### Requirement
Omit the pictures and output every entry below exactly as written.

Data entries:
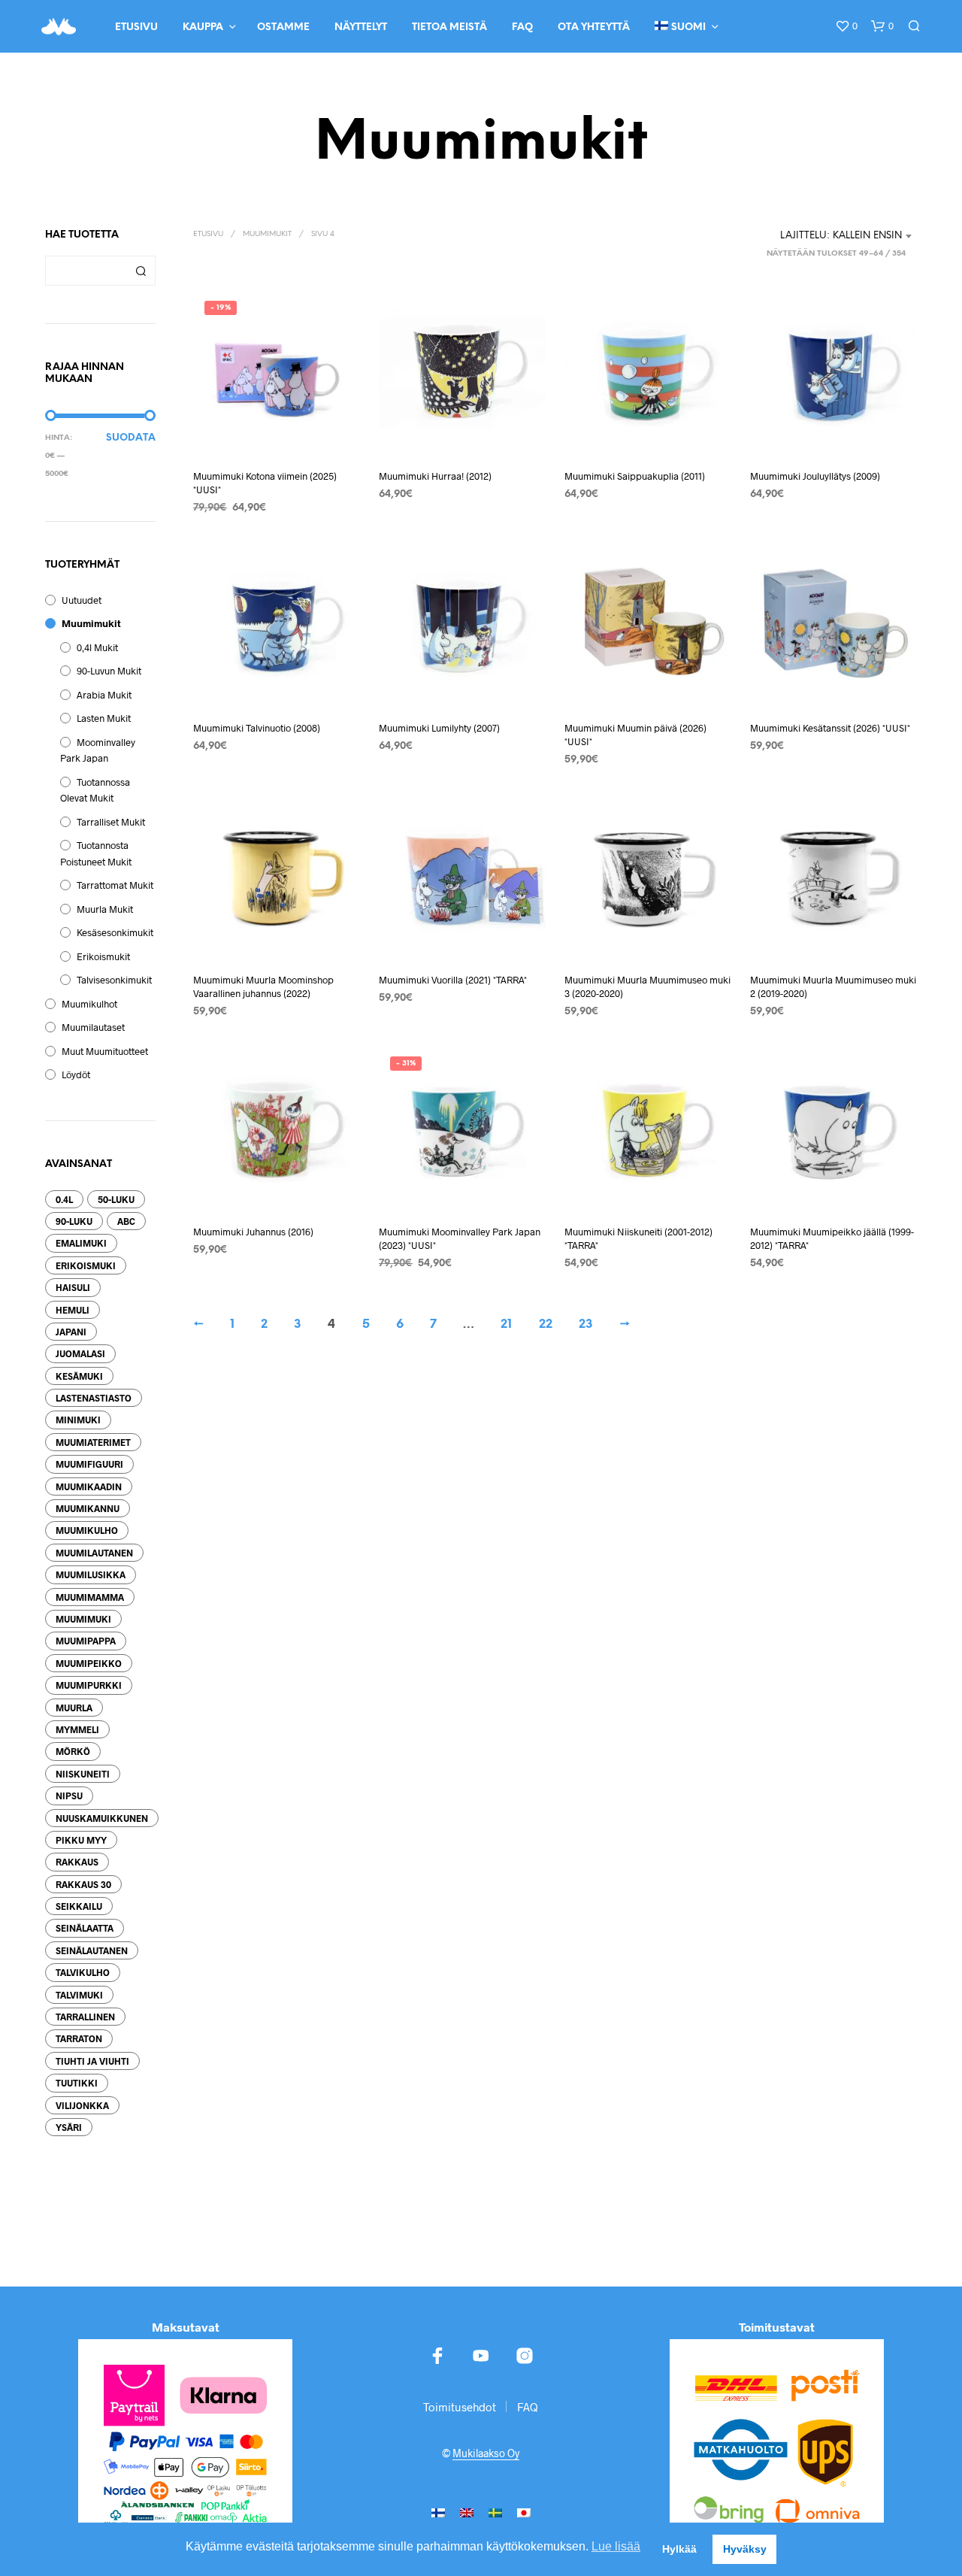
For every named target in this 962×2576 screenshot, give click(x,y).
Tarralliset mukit (111, 822)
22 (545, 1324)
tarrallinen (85, 2016)
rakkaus (77, 1861)
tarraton (79, 2038)
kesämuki (79, 1376)
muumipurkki (89, 1685)
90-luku (74, 1221)
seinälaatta (84, 1928)
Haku (141, 271)
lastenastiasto (94, 1398)
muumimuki (83, 1619)
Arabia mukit (104, 695)
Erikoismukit (103, 956)
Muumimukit (91, 623)
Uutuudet (81, 600)
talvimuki (79, 1995)
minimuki (78, 1419)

### Solution
For every named target in this 962×2576 screenshot, give click(x,y).
Tarralliset mukit (111, 822)
22 (545, 1324)
tarrallinen (85, 2016)
rakkaus (77, 1861)
tarraton (79, 2038)
kesämuki (79, 1376)
muumipurkki (89, 1685)
90-luku (74, 1221)
seinälaatta (84, 1928)
Haku (141, 271)
lastenastiasto (94, 1398)
muumimuki (83, 1619)
Arabia mukit (104, 695)
Erikoismukit (103, 956)
Muumimukit (91, 623)
Uutuudet (81, 600)
talvimuki (79, 1995)
minimuki (78, 1419)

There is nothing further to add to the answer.